CRAY System Management - Guides and References > NCN Hardware Swaps

NCN Hardware Swaps

This page will detail cases for various hardware changes.

Node Components
Nodes
- Rebooting Servers
  - CEPH
  - Kubernetes
Safely Removing Nodes from Runtime
- Rebuilding CEPH NCNs
  - Quorum
- Rebuilding K8s NCNs
  - Master nodes
  - Worker nodes
Enable Kdump

Node Components

Malfunctioning or disabled hardware may need to be removed, or upgrades may want to be installed.

For either case, certain hardware requires that the node be shutdown prior to operations.

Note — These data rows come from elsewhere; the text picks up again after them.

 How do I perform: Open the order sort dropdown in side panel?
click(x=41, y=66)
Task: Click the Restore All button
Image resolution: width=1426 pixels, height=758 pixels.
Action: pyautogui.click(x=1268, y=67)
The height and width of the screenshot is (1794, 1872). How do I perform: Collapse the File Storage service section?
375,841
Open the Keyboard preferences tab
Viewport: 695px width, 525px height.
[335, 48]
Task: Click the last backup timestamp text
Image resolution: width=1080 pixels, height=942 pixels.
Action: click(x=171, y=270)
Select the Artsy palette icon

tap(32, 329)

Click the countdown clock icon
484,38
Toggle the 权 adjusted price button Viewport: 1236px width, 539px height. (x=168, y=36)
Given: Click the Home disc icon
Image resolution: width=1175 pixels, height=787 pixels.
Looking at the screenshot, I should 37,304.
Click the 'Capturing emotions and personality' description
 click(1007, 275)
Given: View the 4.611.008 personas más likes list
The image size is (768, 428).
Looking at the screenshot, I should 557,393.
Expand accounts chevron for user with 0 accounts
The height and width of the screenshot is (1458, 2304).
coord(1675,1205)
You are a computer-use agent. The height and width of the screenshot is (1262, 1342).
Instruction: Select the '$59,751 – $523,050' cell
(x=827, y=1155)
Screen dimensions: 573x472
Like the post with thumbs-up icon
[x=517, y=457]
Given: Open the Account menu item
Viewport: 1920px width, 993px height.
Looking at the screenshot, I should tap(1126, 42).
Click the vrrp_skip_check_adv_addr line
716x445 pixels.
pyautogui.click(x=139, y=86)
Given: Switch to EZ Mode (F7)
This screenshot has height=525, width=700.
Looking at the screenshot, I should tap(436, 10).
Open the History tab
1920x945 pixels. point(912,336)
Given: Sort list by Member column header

Component	Server Off	Rebuild Required
cpu	Yes	No
ram	Yes	No
OS disks	No	No ¹
Ephemeral disks	No	Yes
gpu	Yes	No
nic	Yes	Yes

NOTE: These instructions only apply prior to booting off the LiveCD – once that step is complete refer to the “Rebuild NCNs” section in the HPE Cray EX Hardware Management Administration Guide S-8015.

Rebooting Nodes

For operations that do not require a rebuild, a power off and cold boot will suffice.

CEPH

STUB This is a stub that requires code snippets to step-wise replace a storage node (short of rebuilding everything).

Kubernetes

If the node can be powered off nicely by issuing a poweroff command on the CLI, then it will evict its containers and unmount etcd. On power-up it will re-join.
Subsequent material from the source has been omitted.